A predictable home environment protects against

Studies have shown that exposure to physical and emotional abuse in childhood is associated with cardiovascular risk factors in adulthood, such as high blood pressure, high cholesterol and type 2 diabetes. new study shows for the first time that well-organized households protect children who have experienced abuse from developing certain precursors to heart disease. The findings were published in the Journal of the American Heart Association.

“Our findings offer a glimmer of hope that nurturing and predictable home environments can mitigate the adverse health effects of childhood maltreatment,” said study co-author Nia Heard-Garris, MD, MSc. pediatrician at Ann & Robert H. Lurie Children’s Hospital. of Chicago and assistant professor of pediatrics at Northwestern University Feinberg School of Medicine.

The study found that in black men and white women with a history of childhood abuse, increased risks of high cholesterol were decreased if they grew up in well-organized households.

“It is encouraging to see that well-managed households, where family members are involved in children’s lives, help build the resilience of children who have experienced abuse, not only emotionally and cognitively, but also physically,” Dr. Heard-Garris said. “Our findings also suggest that the racial disparities that are commonly seen in heart disease may play a lesser role when children are raised in homes that provide a stable environment, as opposed to chaotic and overly permissive environments.”

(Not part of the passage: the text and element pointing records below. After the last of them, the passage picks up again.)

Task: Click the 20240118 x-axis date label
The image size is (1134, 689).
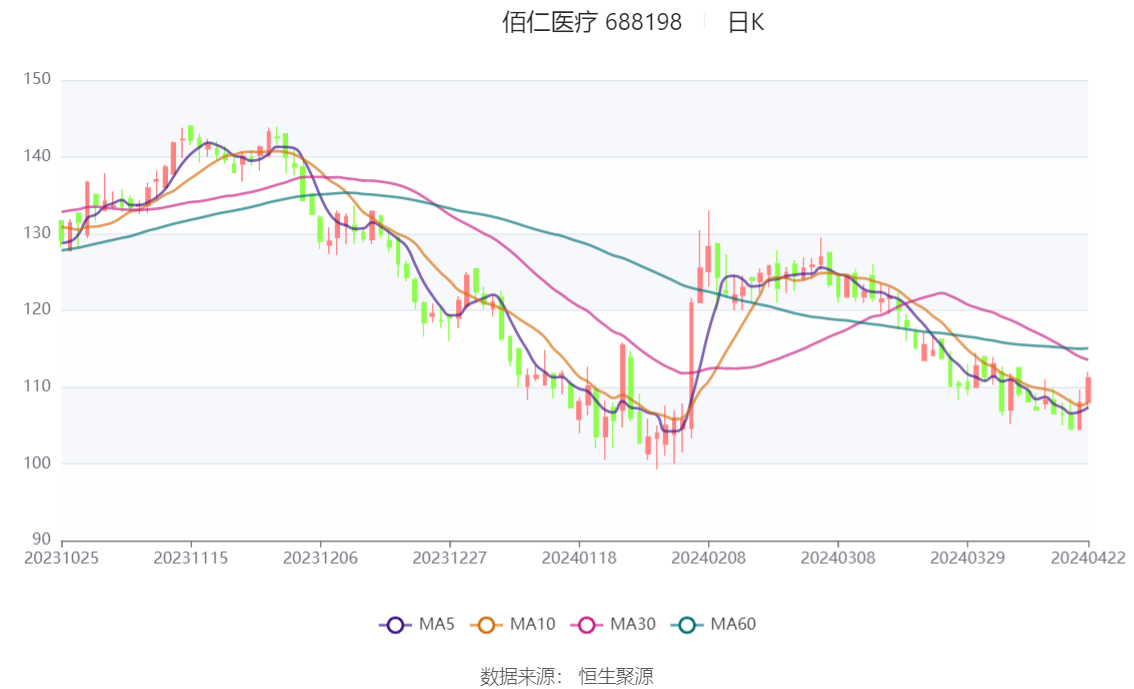Action: point(578,558)
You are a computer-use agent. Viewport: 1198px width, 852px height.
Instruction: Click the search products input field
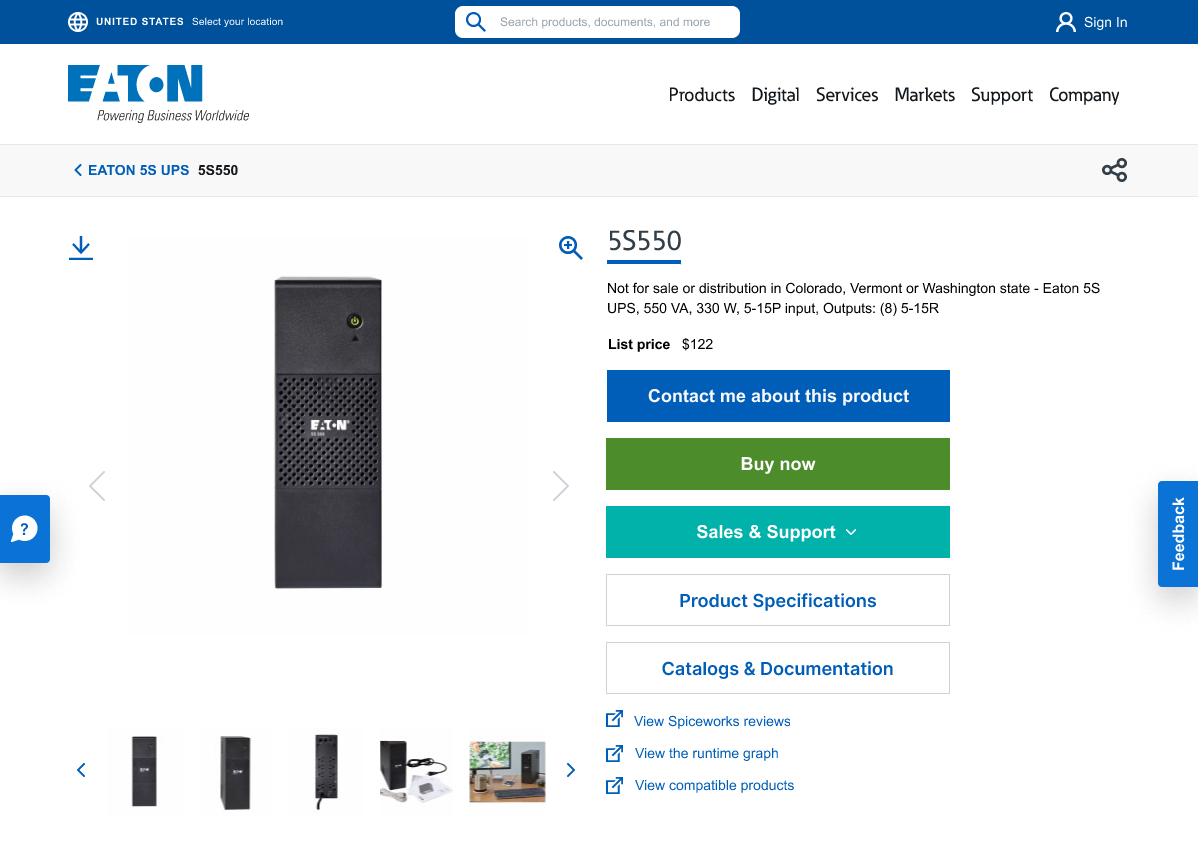tap(610, 21)
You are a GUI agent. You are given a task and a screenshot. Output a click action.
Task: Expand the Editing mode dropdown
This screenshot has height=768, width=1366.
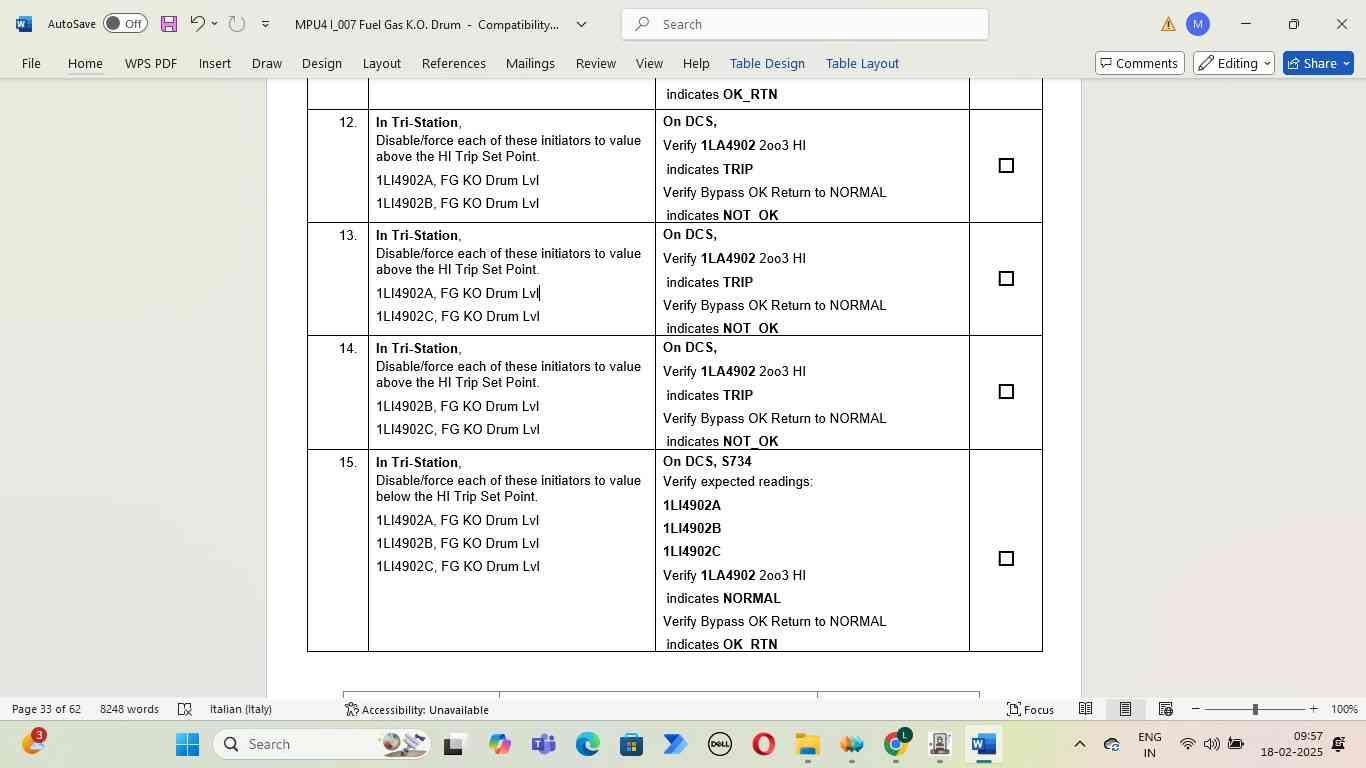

Dr. Heard-Garris and his colleagues used data from the ongoing Coronary Artery Risk Development in Young Adults (CARDIA) study. In 1985, the CARDIA Longitudinal Cohort began following 5,115 African American and white adults to study the course of coronary heart disease during adulthood. From 1985 to 1986, participants aged 18 to 30 were recruited from four urban areas: Birmingham, Alabama; Chicago, Ill.; Minneapolis, Minnesota and Oakland, California. As part of the study, childhood environments (i.e., exposure to abuse, upbringing, and well-organized households) were retrospectively examined during the assessment conducted 15 years after the basic exam. The incidence of cardiovascular risk factors, such as obesity, type 2 diabetes, hypertension and hyperlipidemia, was prospectively examined from baseline.

“The information from our study could inform early interventions designed to prevent heart disease after adverse events in children,” Dr. Heard-Garris said.

Research at the Ann & Robert H. Lurie Children’s Hospital in Chicago is conducted by the Stanley Manne Children’s Research Institute. The Manne Research Institute is focused on improving the health of children, transforming pediatric medicine, and ensuring a healthier future through the relentless pursuit of knowledge. Lurie Children’s is ranked among the nation’s top children’s hospitals by US news and world report. It is the pediatric training ground of the Northwestern University Feinberg School of Medicine.